** DESCRIPTION OF THE TASK **
Update the stretch from the start of the records through the line containing "tap(865, 251)": write those lines out again with "screenshot" changed to "image" and nothing else altered.

** Records from a data source **
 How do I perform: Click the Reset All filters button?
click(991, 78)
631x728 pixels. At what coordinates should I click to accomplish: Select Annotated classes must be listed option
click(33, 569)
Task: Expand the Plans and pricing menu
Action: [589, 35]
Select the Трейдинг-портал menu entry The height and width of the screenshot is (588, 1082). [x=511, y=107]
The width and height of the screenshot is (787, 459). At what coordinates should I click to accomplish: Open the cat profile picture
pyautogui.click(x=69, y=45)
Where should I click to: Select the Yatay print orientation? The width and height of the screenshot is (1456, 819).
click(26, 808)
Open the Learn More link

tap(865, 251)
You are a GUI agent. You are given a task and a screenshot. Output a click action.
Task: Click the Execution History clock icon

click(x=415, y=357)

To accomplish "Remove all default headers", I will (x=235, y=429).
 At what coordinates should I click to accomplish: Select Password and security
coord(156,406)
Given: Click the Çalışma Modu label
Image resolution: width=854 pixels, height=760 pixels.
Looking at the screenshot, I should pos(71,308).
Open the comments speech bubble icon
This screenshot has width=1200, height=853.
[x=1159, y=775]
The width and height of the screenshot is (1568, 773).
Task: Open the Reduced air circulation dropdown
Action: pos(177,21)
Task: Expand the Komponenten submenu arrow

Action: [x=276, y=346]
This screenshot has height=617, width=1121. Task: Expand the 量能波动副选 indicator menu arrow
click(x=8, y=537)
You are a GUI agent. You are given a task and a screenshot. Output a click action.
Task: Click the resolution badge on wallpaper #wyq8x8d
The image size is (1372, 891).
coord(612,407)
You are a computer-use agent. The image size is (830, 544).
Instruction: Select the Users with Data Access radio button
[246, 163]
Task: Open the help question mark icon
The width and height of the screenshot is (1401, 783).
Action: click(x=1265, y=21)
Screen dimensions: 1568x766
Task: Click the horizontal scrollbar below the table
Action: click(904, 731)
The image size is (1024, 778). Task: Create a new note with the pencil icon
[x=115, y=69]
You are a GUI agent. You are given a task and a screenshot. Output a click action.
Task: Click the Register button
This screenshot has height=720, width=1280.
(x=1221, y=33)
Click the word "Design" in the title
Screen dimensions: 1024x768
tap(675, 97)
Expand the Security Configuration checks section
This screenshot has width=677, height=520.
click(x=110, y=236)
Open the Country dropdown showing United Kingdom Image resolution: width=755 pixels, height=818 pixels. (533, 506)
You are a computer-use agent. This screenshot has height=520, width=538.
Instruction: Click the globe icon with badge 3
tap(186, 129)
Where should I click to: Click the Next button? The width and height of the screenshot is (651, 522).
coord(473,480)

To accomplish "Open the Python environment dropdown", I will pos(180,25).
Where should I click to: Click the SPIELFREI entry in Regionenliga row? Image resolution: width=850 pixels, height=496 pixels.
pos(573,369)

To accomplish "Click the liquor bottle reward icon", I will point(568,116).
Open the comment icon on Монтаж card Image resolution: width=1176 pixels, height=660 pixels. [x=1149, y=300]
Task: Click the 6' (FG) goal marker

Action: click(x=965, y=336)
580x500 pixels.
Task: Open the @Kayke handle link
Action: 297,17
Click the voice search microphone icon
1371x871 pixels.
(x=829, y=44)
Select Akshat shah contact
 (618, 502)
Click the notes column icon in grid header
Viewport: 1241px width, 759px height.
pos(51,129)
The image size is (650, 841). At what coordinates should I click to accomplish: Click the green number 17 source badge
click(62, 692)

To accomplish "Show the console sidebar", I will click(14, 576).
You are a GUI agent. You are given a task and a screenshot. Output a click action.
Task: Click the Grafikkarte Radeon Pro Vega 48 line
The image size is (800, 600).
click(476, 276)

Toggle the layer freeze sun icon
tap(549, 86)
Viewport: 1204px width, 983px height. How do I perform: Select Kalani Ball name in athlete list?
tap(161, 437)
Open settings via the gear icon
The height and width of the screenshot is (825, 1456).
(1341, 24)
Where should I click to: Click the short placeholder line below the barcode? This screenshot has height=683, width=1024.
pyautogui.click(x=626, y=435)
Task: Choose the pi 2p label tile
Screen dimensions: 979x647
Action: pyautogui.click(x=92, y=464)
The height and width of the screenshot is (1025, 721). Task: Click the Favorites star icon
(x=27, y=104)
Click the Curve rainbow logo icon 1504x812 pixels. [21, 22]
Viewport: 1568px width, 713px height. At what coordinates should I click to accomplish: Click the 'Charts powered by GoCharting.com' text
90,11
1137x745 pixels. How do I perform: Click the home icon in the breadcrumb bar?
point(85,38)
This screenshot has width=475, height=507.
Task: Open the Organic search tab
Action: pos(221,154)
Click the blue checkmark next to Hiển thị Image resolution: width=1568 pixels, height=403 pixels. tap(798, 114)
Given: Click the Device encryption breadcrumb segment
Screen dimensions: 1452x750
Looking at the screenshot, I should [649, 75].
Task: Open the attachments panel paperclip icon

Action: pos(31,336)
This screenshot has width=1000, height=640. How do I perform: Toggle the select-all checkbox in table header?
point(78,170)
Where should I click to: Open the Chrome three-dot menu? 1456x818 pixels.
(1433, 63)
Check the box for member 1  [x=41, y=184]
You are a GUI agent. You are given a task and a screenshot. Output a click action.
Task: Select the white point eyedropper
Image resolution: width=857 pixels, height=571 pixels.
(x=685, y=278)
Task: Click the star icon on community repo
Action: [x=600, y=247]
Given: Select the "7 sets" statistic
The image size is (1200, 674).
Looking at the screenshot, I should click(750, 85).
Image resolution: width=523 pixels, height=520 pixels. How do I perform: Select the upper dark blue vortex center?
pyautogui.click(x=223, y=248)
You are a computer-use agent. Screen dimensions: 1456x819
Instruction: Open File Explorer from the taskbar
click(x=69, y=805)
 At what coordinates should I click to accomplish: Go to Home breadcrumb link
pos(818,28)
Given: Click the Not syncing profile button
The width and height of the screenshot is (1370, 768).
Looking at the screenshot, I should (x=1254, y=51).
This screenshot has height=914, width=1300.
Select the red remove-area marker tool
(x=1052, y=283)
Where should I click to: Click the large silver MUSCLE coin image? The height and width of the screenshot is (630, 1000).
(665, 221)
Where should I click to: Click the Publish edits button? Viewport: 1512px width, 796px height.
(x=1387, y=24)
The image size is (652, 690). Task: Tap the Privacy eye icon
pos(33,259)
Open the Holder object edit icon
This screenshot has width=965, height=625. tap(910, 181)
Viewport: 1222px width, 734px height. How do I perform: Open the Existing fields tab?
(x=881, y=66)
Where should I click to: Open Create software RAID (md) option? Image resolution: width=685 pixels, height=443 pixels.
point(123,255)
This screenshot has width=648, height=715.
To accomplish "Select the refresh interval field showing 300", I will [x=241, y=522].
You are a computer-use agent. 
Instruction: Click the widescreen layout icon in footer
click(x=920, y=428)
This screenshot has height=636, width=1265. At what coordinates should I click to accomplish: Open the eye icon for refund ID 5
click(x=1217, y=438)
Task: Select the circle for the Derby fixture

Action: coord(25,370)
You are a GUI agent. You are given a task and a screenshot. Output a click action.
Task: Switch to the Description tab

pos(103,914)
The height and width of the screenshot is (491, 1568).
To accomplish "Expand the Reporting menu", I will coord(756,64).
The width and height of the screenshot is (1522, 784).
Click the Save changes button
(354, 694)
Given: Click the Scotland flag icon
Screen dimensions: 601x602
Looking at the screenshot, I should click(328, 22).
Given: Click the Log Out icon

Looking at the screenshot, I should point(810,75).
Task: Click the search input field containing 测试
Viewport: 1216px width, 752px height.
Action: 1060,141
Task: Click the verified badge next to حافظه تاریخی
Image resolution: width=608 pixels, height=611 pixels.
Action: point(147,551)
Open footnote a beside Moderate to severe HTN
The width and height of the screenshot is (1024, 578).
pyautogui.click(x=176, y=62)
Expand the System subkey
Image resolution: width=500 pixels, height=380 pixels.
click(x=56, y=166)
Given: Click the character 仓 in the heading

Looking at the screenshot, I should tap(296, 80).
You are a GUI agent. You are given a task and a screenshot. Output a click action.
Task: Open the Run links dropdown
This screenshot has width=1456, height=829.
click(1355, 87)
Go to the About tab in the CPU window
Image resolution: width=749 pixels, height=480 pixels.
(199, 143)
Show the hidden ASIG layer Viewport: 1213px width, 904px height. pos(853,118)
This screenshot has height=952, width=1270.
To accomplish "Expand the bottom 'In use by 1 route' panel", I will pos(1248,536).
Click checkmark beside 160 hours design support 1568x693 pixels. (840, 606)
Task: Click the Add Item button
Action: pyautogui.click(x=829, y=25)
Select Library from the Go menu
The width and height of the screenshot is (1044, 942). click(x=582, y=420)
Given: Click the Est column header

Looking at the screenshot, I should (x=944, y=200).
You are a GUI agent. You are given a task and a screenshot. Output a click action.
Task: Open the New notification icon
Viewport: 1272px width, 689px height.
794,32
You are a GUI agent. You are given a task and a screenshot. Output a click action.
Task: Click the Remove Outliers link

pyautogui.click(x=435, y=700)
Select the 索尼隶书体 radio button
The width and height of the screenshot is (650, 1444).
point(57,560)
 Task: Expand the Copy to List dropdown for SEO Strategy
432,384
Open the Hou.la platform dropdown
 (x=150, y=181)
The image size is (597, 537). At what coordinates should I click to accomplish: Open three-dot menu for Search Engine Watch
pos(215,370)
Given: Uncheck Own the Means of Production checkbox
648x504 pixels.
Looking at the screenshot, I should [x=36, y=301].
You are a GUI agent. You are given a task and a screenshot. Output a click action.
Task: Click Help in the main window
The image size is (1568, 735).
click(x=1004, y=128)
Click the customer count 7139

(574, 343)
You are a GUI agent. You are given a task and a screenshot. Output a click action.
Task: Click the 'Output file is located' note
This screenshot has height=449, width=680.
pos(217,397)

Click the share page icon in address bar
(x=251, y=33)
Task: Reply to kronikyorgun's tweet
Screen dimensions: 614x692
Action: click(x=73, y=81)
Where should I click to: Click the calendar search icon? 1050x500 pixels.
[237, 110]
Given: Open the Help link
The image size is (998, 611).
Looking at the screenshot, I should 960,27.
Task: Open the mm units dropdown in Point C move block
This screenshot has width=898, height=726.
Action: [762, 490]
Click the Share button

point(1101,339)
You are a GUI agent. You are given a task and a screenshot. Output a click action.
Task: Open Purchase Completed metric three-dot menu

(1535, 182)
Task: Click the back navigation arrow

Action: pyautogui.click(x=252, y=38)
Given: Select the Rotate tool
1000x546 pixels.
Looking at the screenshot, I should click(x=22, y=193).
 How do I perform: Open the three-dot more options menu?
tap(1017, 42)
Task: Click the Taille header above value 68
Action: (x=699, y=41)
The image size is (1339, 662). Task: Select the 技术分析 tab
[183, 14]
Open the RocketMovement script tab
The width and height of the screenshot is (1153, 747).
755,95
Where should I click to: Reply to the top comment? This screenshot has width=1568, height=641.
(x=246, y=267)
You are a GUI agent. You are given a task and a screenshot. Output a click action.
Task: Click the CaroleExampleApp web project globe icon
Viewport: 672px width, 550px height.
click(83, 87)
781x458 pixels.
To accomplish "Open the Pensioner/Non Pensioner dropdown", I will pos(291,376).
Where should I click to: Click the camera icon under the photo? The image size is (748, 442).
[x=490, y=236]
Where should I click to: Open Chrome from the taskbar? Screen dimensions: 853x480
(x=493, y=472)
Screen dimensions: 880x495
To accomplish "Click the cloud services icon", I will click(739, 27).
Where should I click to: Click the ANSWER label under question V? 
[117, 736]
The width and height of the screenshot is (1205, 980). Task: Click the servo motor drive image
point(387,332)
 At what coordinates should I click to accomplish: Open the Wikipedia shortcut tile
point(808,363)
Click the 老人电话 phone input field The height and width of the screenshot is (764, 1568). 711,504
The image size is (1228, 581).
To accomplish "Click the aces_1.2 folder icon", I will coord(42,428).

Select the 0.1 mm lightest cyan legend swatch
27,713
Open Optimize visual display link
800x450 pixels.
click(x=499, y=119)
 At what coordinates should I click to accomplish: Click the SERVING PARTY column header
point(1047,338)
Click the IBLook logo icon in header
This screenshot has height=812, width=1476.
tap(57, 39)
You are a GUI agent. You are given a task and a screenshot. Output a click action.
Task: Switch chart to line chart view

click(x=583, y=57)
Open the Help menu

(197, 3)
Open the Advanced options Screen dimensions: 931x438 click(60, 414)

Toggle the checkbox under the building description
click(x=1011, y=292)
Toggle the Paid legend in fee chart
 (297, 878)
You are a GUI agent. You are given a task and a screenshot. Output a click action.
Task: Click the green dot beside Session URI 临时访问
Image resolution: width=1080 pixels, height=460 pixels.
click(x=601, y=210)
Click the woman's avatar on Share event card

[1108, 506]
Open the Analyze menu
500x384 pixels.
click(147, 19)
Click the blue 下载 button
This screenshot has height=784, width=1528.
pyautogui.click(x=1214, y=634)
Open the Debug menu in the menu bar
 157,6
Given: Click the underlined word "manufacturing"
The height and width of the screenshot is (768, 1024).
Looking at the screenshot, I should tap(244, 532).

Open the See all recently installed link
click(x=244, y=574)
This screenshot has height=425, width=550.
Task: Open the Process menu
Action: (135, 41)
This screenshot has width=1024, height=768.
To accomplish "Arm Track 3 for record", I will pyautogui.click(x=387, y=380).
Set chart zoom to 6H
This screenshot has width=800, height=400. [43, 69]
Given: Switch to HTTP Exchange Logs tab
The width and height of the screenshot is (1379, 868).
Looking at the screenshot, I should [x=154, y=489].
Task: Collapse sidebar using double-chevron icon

** RESULT OF THIS TASK **
 How do I perform: Click the Reset All filters button?
click(991, 78)
631x728 pixels. At what coordinates should I click to accomplish: Select Annotated classes must be listed option
click(33, 569)
Task: Expand the Plans and pricing menu
Action: [589, 35]
Select the Трейдинг-портал menu entry The height and width of the image is (588, 1082). [x=511, y=107]
The width and height of the image is (787, 459). At what coordinates should I click to accomplish: Open the cat profile picture
pyautogui.click(x=69, y=45)
Where should I click to: Select the Yatay print orientation? The width and height of the image is (1456, 819).
click(26, 808)
Open the Learn More link

tap(865, 251)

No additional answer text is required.